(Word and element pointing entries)
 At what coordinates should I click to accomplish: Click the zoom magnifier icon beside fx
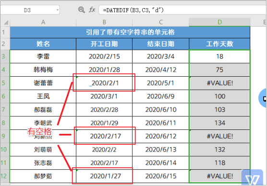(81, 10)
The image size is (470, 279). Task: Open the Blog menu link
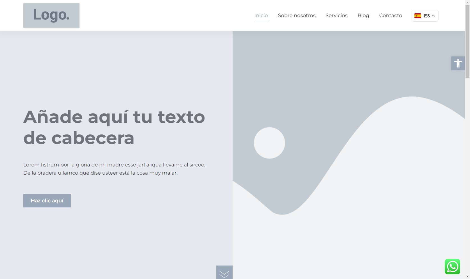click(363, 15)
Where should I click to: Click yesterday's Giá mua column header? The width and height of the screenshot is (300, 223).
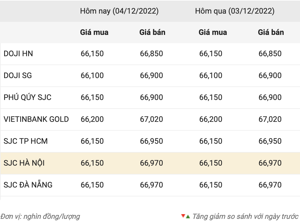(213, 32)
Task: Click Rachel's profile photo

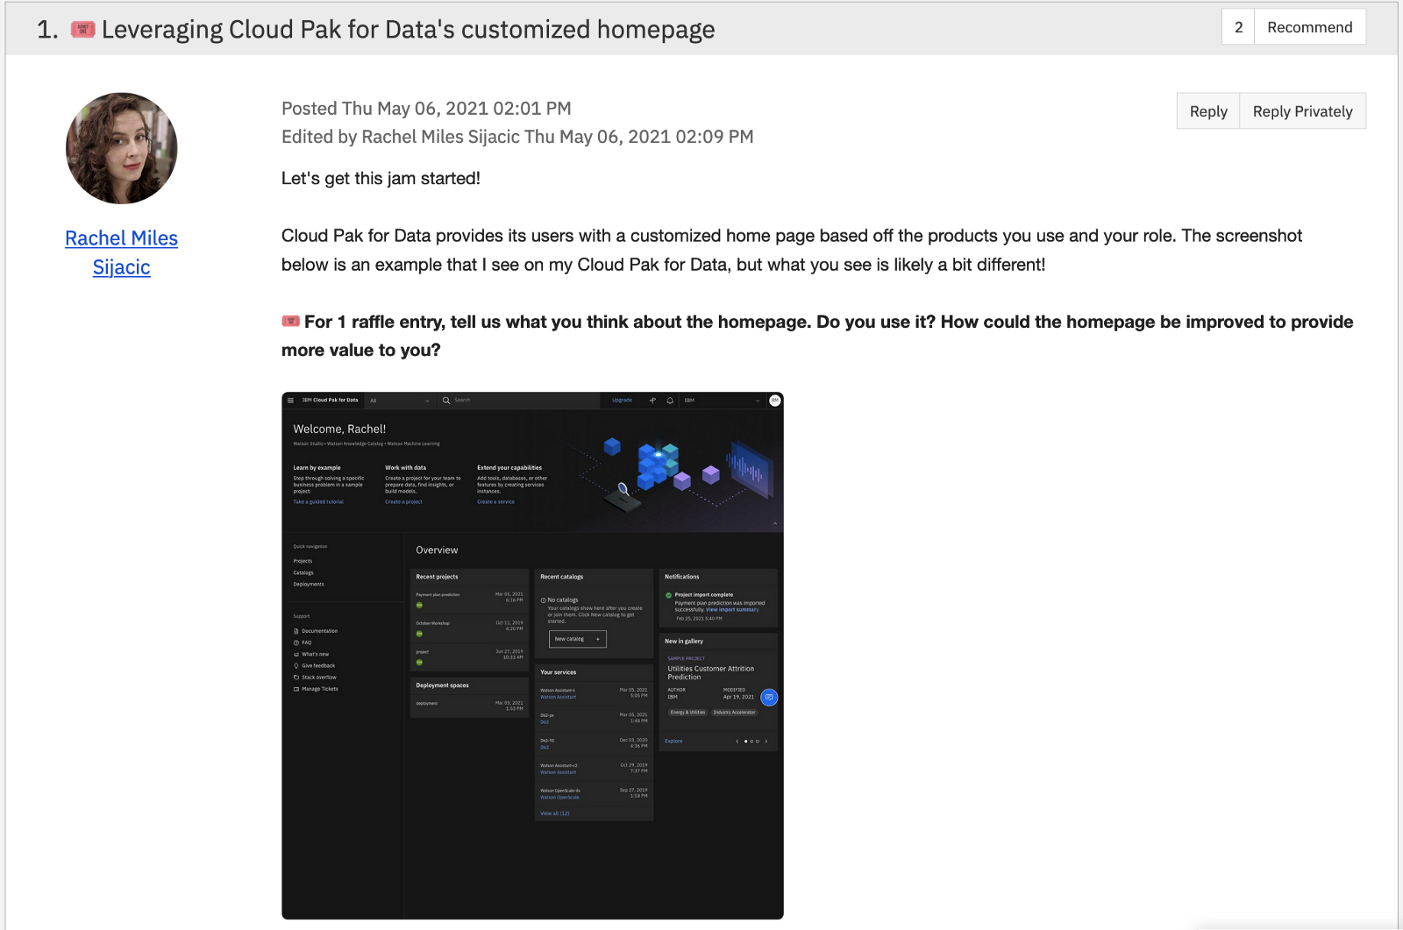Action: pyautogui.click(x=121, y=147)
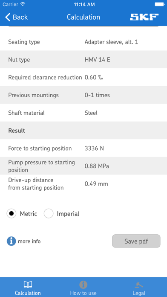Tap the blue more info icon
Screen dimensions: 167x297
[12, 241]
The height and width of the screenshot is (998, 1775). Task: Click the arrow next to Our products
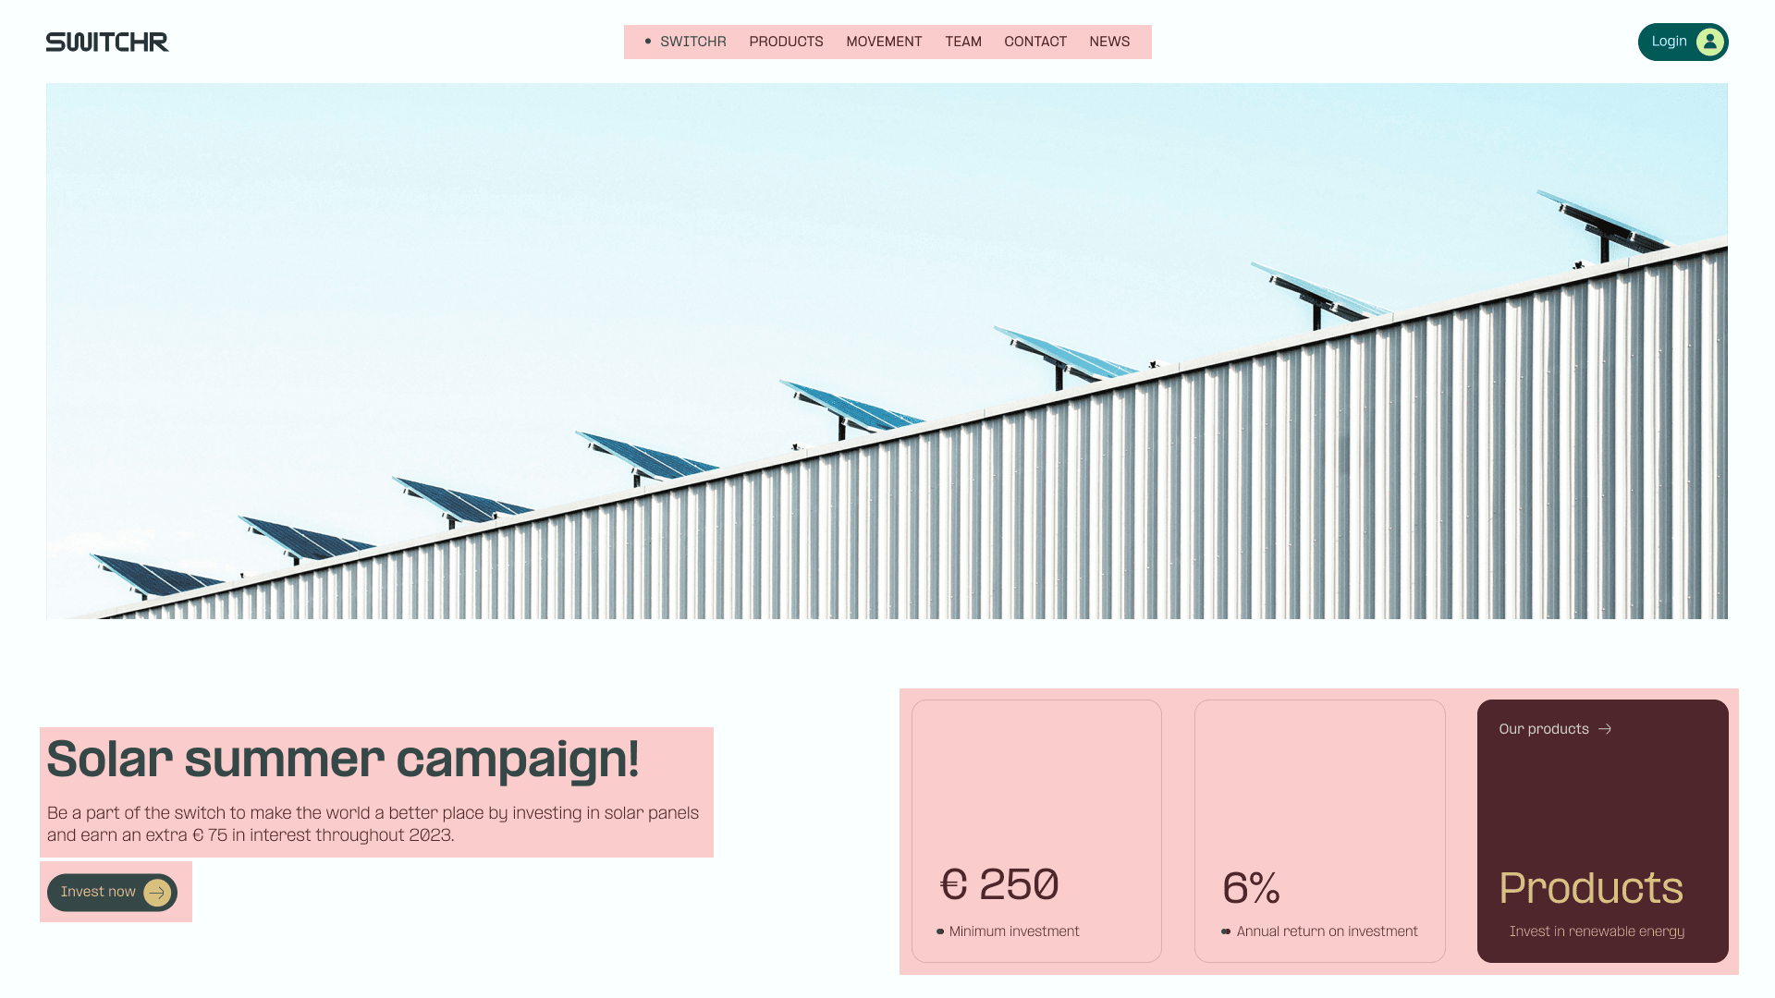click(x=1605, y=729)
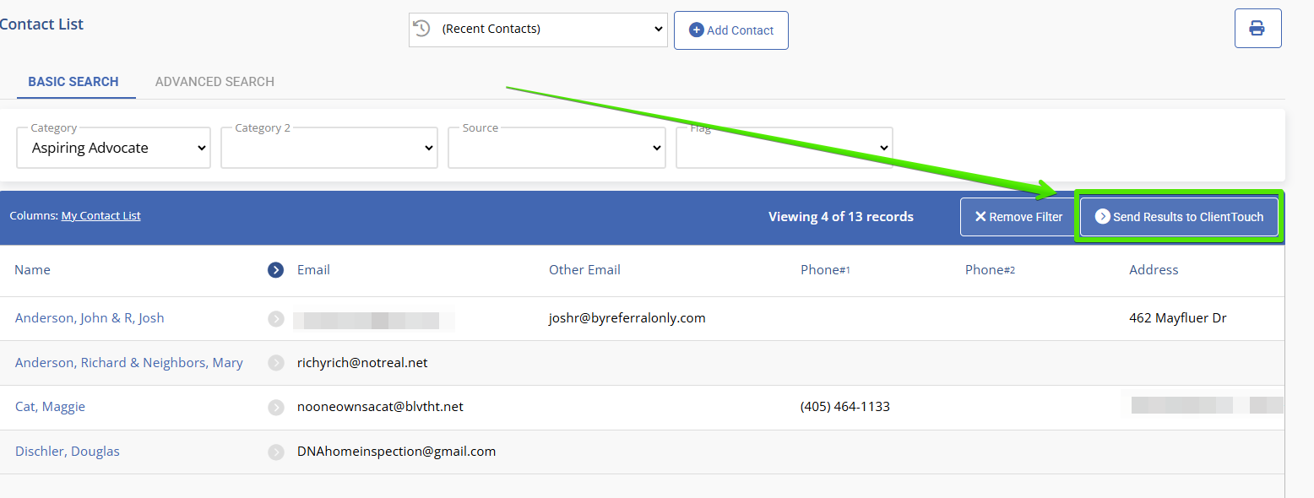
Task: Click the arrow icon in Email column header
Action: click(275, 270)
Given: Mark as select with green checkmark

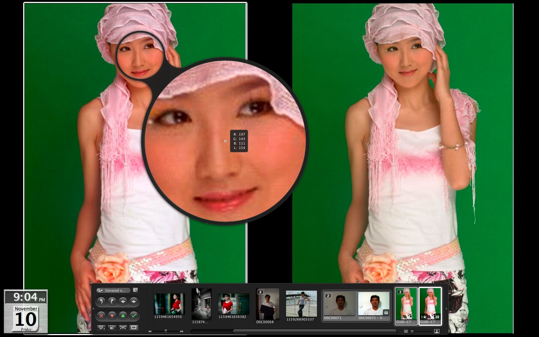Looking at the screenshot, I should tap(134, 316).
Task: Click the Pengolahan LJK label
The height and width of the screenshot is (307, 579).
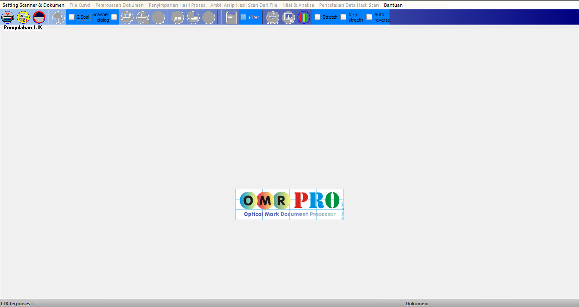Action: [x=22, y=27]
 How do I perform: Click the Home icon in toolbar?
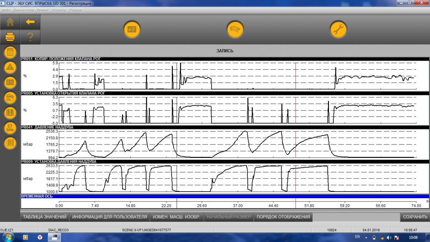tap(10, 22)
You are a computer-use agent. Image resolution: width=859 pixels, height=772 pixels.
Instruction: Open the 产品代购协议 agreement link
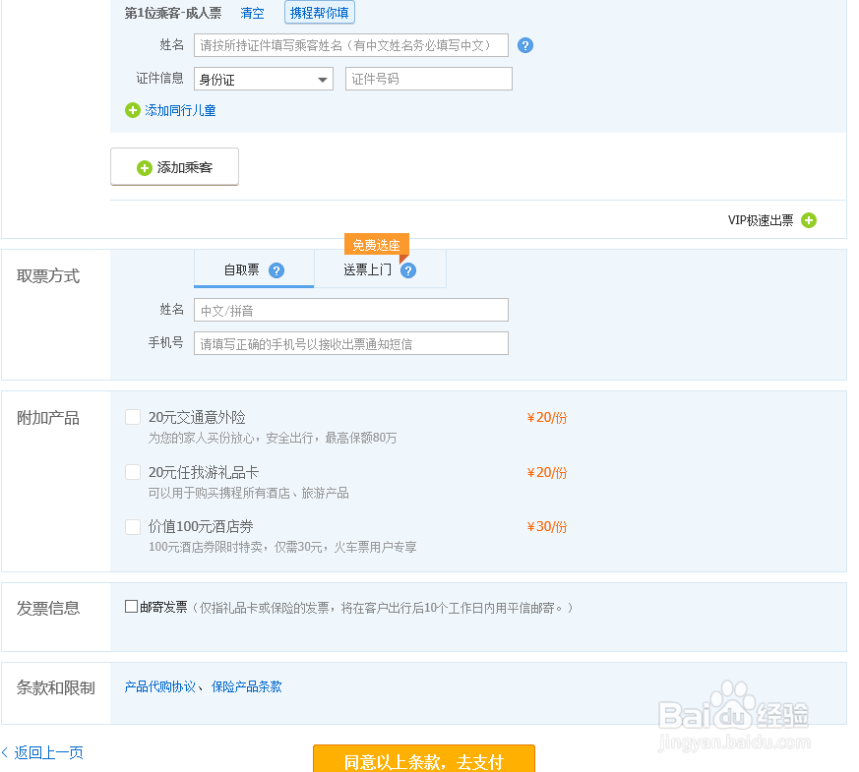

**REQUIREMENT**
Rewrite all of the records, replacing "Open" with "Select" and keeping everything else the same. Leave the pictures out of your version.

**TASK SOLUTION**
 At what coordinates should I click to accomplish: Click the zoom magnifier icon beside fx
(81, 10)
The image size is (470, 279). Task: Select the Blog menu link
click(363, 15)
Where should I click to: Click yesterday's Giá mua column header? The width and height of the screenshot is (300, 223).
(213, 32)
Task: Click Rachel's profile photo

Action: pyautogui.click(x=121, y=147)
Tap the blue more info icon
Screen dimensions: 167x297
[12, 241]
The height and width of the screenshot is (998, 1775). Task: Click the arrow next to Our products
click(x=1605, y=729)
Task: Click the arrow icon in Email column header
Action: click(275, 270)
Given: Mark as select with green checkmark

Looking at the screenshot, I should tap(134, 316).
Task: Click the Pengolahan LJK label
The height and width of the screenshot is (307, 579).
Action: [x=22, y=27]
 How do I perform: Click the Home icon in toolbar?
tap(10, 22)
You are a computer-use agent. Image resolution: width=859 pixels, height=772 pixels.
Instruction: Select the 产品代购协议 agreement link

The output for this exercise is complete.